● SELECTED TEXT:
Springfield is an unincorporated community in Fairfax County, Virginia, United States. The common definition of Springfield is the four ZIP codes that use Springfield in their mailing addresses (22150, 22151, 22152, 22153). Together, they had a population of 108,621 as of the 2020 Census. (This should not be confused with the narrowly-defined Springfield census-designated place with a population of 31,339.) Springfield is a part of Northern Virginia, the most populous region of the Washington Metropolitan Area.

==Geography==
Springfield is located at (38.779238, −77.184636).

According to the United States Census Bureau, the CDP has a total area of 7.9 square miles (20.4 km^{2}), of which 7.9 square miles (20.3 km^{2}) is land and 0.04 square mile (0.1 km^{2}) (0.49%) is water.

The area is dominated by the interchange of I-95, I-395, and the Capital Beltway (I-495), known as the Springfield Interchange. The center of the town is at the intersection of Route 644 (Old Keene Mill Road / Franconia Road) and Route 617 (Backlick Road) adjacent to the interchange. A significant commercial district exists around the interchange area, but the rest of the community is primarily residential in character.

According to the U.S. Postal Service, Springfield collectively has four ZIP codes:

- 22150 (often unofficially referred to as Central Springfield)
- 22151 (North Springfield)
- 22152 (West Springfield)

● DATA EXCERPTS:
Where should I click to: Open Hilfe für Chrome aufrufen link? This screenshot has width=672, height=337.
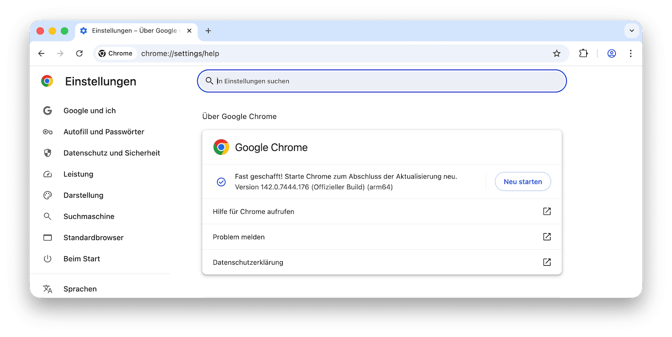253,211
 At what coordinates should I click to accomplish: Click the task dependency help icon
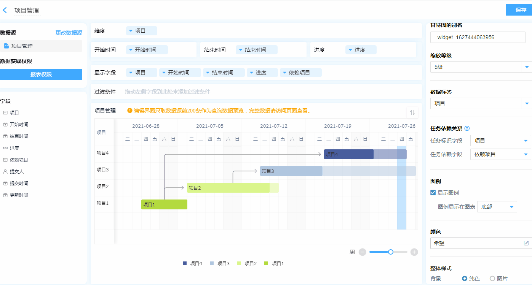tap(467, 128)
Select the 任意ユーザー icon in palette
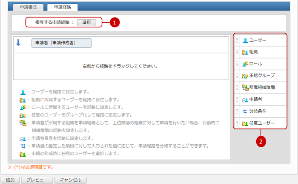Screen dimensions: 298x184 coord(245,123)
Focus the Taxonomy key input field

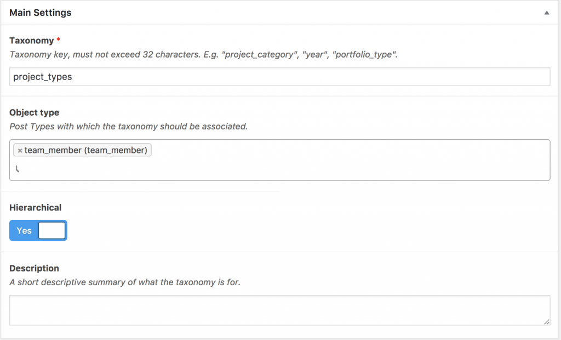pos(279,77)
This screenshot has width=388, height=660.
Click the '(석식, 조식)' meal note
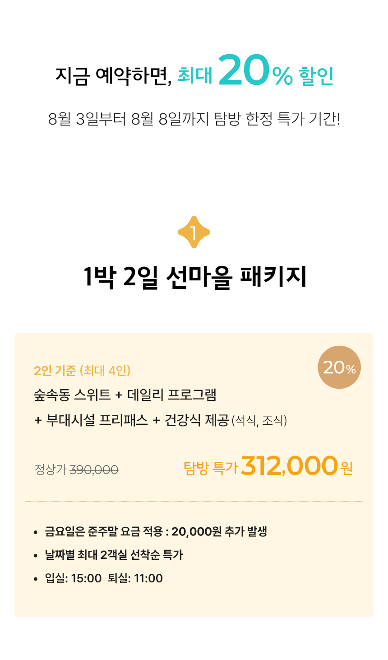pyautogui.click(x=259, y=421)
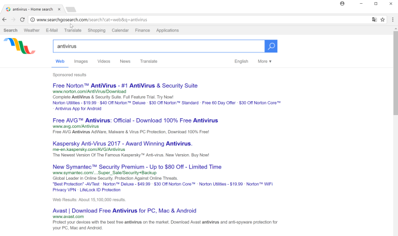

● WORK ORDER 1: What is the Springfield Interchange, according to the Springfield text?
● WORK ORDER 2: Summarize the Springfield text in two sentences.
● WORK ORDER 3: Carry on with the Springfield text from its last line.
The data has no connection to the Springfield text.

● EXERCISE ANSWER 1: It is the interchange of I-95, I-395, and the Capital Beltway (I-495).

● EXERCISE ANSWER 2: Springfield is an unincorporated community in Fairfax County, Virginia, commonly defined by four ZIP codes whose combined population was 108,621 in the 2020 Census. Its area is dominated by the Springfield Interchange, which has a significant commercial district around it, while the rest of the community is mainly residential.

● EXERCISE ANSWER 3:
- 22153 (West Springfield/Newington Forest)

The following are total area, water area, and land area statistics (in square miles) for the four Springfield zip codes:

| Zip code | Total area | Water area | Land area |
|---|---|---|---|
| 22150 | 7.88 sq mi. | 0.01 sq mi. | 7.87 sq mi. |
| 22151 | 5.28 sq mi. | 0.17 sq mi. | 5.11 sq mi. |
| 22152 | 6.16 sq mi. | 0.00 sq mi. | 6.16 sq mi. |
| 22153 | 8.36 sq mi. | 0.06 sq mi. | 8.30 sq mi. |
| Total | 28.50 sq mi. | 0.24 sq mi. | 28.27 sq mi. |

==History==
===19th century===
A saw and grist mill was constructed in the vicinity of present-day Springfield between 1796 and 1800. Owned by James Keene, it gave its name to today's Old Keene Mill Road. The mill served farms in the area for around sixty years before its discontinuation when William H. Keene was convicted and imprisoned for the 1855 murder of Lewis Quincy Hall. Nothing remains of it today save for two mill races.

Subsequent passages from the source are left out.